Requirements:
1: In the open adoption article, who should an Adoptive Family work out its offers with before making them to the Expectant Mother?
2: Pick up the open adoption article after its final sentence and continue it with a paragraph or two in the same voice.

Provided passage:
-- start --

Getting involved in an open adoption relationship has a lot of considerations. It takes work. But that doesn’t mean it isn’t worth doing. Most important relationships are worth the effort it takes to make them great. An open adoptive relationship between Birth Family and Adoptive Family should be a healthy one if it is to survive. So, with that in mind, what are the distinct roles for an Adoptive Family in a Birthmother’s life so that the relationship is off to a good start?

 

What Should An Adoptive Family in a Birthmother’s Life Consider?

 

When the relationship is new and everyone is excited about a baby to come, it is easy for a Prospective Adoptive Family to start promising the sun, moon, and stars. It’s not usually that anyone is ill-intended. It is that when emotions are high, people tend to say things in the heat of the moment that they might not have said otherwise. These are the scenarios that help a relationship with a Birthmother sour quickly. She feels betrayed, and the Adoptive Family feels offended, once the emotion-laden promises start to wane, but she wants them to make good on them. So, how does one avoid this common pitfall?

 

  1. Work what you want to offer out with the adoption agency or attorney before you offer anything to the Expectant Mother. They are great filters for your emotional ideas.
  2. Sleep on it. You might want to give her everything right now, but it is probably a good idea to take a breather and let the emotions settle before you hurt her with promises you can’t deliver on.
  3. You have to be realistic. Don’t offer things you know you can’t make good on without a lot of effort. Because when push comes to shove, you might not be able to do what you intended and that will ruin your relationship fast.
  4. You can’t fix her and you can’t save her. The Expectant Mom is likely in a bit of a jam for one reason or another. It is not your job to save her. Taking on the role of fixing your child’s Birthmother is going to get you both in a bad place in the relationship. You want to help? Find the right resources to help her and insist the agency and/or attorney help in meeting her needs, so you can focus on building a relationship with her.

 

What Should An Expectant Mother Watch Out For Prior To Placement With An Adoptive Family?

 

What advice should be given on the other side of the coin? What is your responsibility in the open adoption relationship and what should you expect? Those are great questions to consider before an Expectant Mom starts to make decisions on the right family for her unborn child. These are the kinds of questions that can make or break an open adoption relationship.

-- end --

Dataset entries:
-- start --

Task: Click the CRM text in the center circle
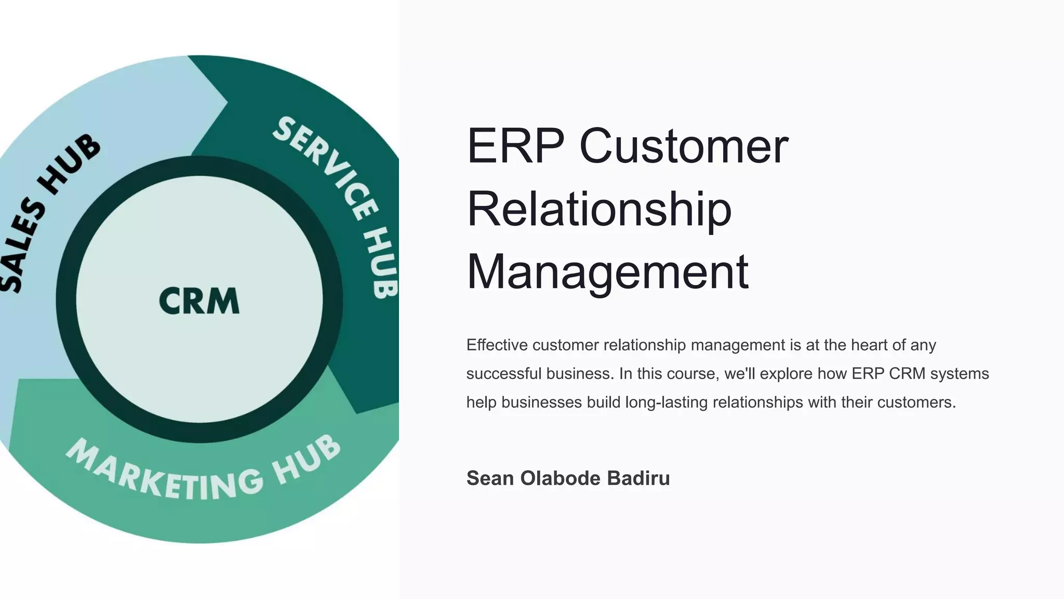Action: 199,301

-- end --
-- start --

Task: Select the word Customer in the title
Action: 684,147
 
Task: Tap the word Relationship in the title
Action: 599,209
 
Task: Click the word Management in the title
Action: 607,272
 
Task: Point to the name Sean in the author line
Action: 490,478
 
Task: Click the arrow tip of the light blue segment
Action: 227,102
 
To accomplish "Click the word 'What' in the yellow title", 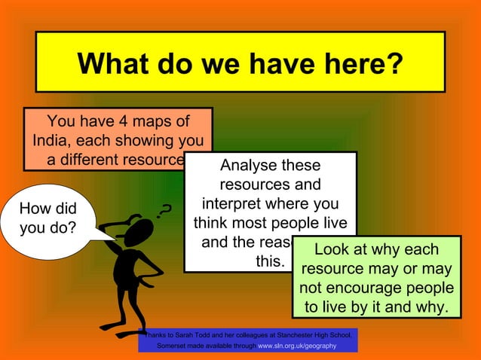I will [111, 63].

-- end --

Answers for this exercise:
1: The adoption agency or attorney.

2:
 

  1. “What am I looking for in an open adoption relationship with an Adoptive Family?” You have to decide what you are looking to get out of an open adoption relationship. Expecting they will meet and fulfill every desire because you chose them is not a healthy dynamic to start off on. How open do you want this relationship to be? Visits? Phone calls? Be honest with yourself and make your relationship intentions known to your agency or attorney first.
  2. Everyone is nice in the beginning. You have to take some time to get to know the family. This is a life long relationship. Take the time to really know who they are so you understand how to relate to them. Good relationships take time investment. Start before the baby is born.
  3. Too good to be true is always a good rule of thumb. If they are promising you everything, you might want to consider if they are for real or not. A healthy relationship doesn’t start with lovebombing. They should be just as curious to get to know you at first as you are of them.
  4. If it doesn’t give you peace, don’t do it. There will be doubts along the way, of course. What big decision doesn’t come with them? But you should not be uncomfortable with moving forward with your agency, the Prospective Adoptive Family, or the decision to go through with an adoption plan, in general. If you have hesitations for any reason, you have to pay attention to that. Talk to your agency advocate or a professional counselor before you move forward if you have red flags about anything related to your adoption plan.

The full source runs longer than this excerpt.